====== Data to examine ======

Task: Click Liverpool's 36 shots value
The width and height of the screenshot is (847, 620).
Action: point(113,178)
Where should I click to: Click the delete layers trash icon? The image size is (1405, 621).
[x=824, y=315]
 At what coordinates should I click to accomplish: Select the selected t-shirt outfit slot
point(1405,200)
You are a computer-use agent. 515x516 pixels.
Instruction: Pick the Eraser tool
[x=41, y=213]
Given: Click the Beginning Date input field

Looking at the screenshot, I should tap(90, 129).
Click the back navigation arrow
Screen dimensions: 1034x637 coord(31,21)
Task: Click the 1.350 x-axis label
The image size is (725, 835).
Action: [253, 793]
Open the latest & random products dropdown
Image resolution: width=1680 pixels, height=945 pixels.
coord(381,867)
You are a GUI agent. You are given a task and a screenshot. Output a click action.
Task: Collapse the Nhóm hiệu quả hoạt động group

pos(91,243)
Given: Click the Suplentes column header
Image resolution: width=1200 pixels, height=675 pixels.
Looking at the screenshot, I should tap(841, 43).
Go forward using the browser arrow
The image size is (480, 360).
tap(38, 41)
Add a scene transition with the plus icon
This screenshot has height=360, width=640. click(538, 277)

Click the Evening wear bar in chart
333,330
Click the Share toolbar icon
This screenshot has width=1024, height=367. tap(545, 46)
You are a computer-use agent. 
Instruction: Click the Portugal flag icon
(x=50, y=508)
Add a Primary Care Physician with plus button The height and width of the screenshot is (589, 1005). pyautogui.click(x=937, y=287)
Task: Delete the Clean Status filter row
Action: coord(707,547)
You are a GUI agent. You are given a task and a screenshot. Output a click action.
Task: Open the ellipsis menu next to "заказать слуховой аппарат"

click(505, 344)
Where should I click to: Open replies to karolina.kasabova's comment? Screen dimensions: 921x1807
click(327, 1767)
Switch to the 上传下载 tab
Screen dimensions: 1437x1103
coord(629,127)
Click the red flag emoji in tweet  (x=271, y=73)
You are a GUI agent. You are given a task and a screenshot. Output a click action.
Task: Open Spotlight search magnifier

======

Task brief
Please take the whole listing and write it out exactly.

Task output
Task: Click Liverpool's 36 shots value
The width and height of the screenshot is (847, 620).
Action: point(113,178)
Where should I click to: Click the delete layers trash icon? The image size is (1405, 621).
[x=824, y=315]
 At what coordinates should I click to accomplish: Select the selected t-shirt outfit slot
point(1405,200)
You are a computer-use agent. 515x516 pixels.
Instruction: Pick the Eraser tool
[x=41, y=213]
Given: Click the Beginning Date input field

Looking at the screenshot, I should tap(90, 129).
Click the back navigation arrow
Screen dimensions: 1034x637 coord(31,21)
Task: Click the 1.350 x-axis label
The image size is (725, 835).
Action: [253, 793]
Open the latest & random products dropdown
Image resolution: width=1680 pixels, height=945 pixels.
coord(381,867)
You are a GUI agent. You are given a task and a screenshot. Output a click action.
Task: Collapse the Nhóm hiệu quả hoạt động group

pos(91,243)
Given: Click the Suplentes column header
Image resolution: width=1200 pixels, height=675 pixels.
Looking at the screenshot, I should tap(841, 43).
Go forward using the browser arrow
The image size is (480, 360).
tap(38, 41)
Add a scene transition with the plus icon
This screenshot has height=360, width=640. click(538, 277)

Click the Evening wear bar in chart
333,330
Click the Share toolbar icon
This screenshot has width=1024, height=367. tap(545, 46)
You are a computer-use agent. 
Instruction: Click the Portugal flag icon
(x=50, y=508)
Add a Primary Care Physician with plus button The height and width of the screenshot is (589, 1005). pyautogui.click(x=937, y=287)
Task: Delete the Clean Status filter row
Action: coord(707,547)
You are a GUI agent. You are given a task and a screenshot. Output a click action.
Task: Open the ellipsis menu next to "заказать слуховой аппарат"

click(505, 344)
Where should I click to: Open replies to karolina.kasabova's comment? Screen dimensions: 921x1807
click(327, 1767)
Switch to the 上传下载 tab
Screen dimensions: 1437x1103
coord(629,127)
Click the red flag emoji in tweet  (x=271, y=73)
You are a GUI agent. You are given a task and a screenshot. Output a click action.
Task: Open Spotlight search magnifier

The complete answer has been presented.